## EXERCISE REQUIREMENTS
Render every line of the records below as a numbered list, omitting blank lines and leaving out the pictures.

★ ★ ★ ★ ★

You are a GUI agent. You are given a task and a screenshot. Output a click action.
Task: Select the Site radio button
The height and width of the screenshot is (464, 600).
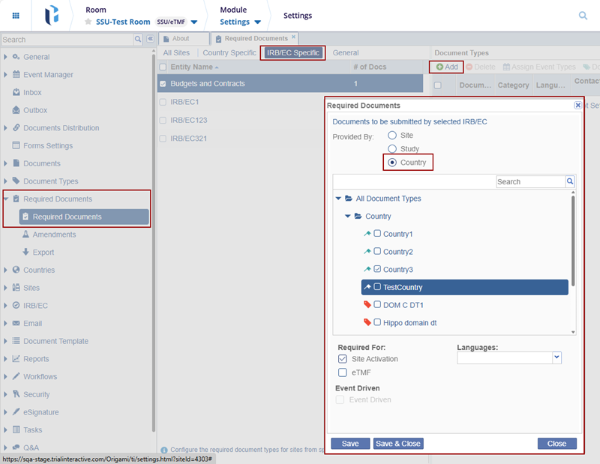(x=392, y=135)
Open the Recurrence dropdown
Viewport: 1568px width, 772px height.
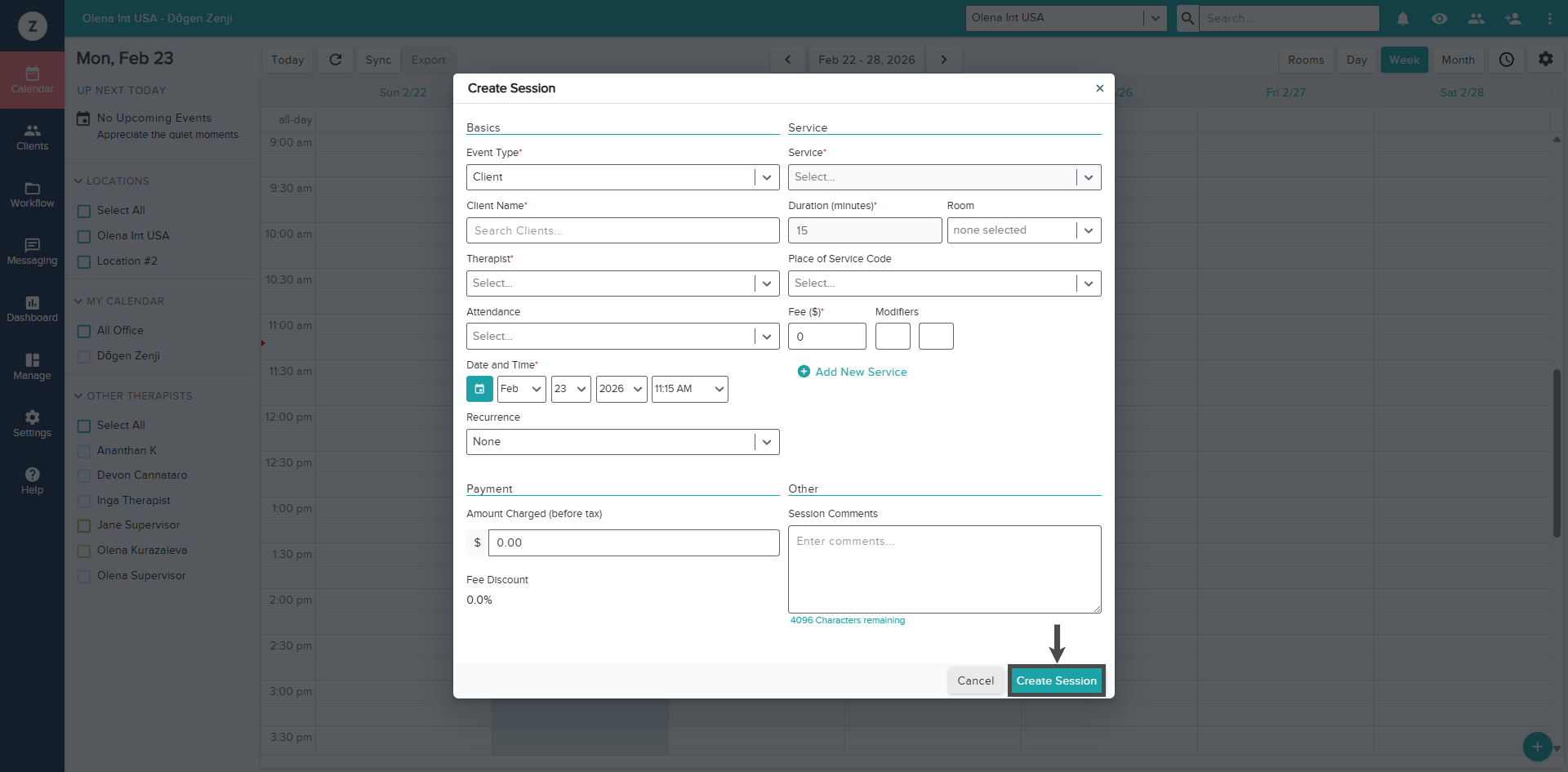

★ ★ ★ ★ ★

## EXERCISE OUTPUT
1. You are a GUI agent. You are given a task and a screenshot. Output a click action.
2. Task: Select the Site radio button
3. The height and width of the screenshot is (464, 600).
4. (x=392, y=135)
5. Open the Recurrence dropdown
6. Viewport: 1568px width, 772px height.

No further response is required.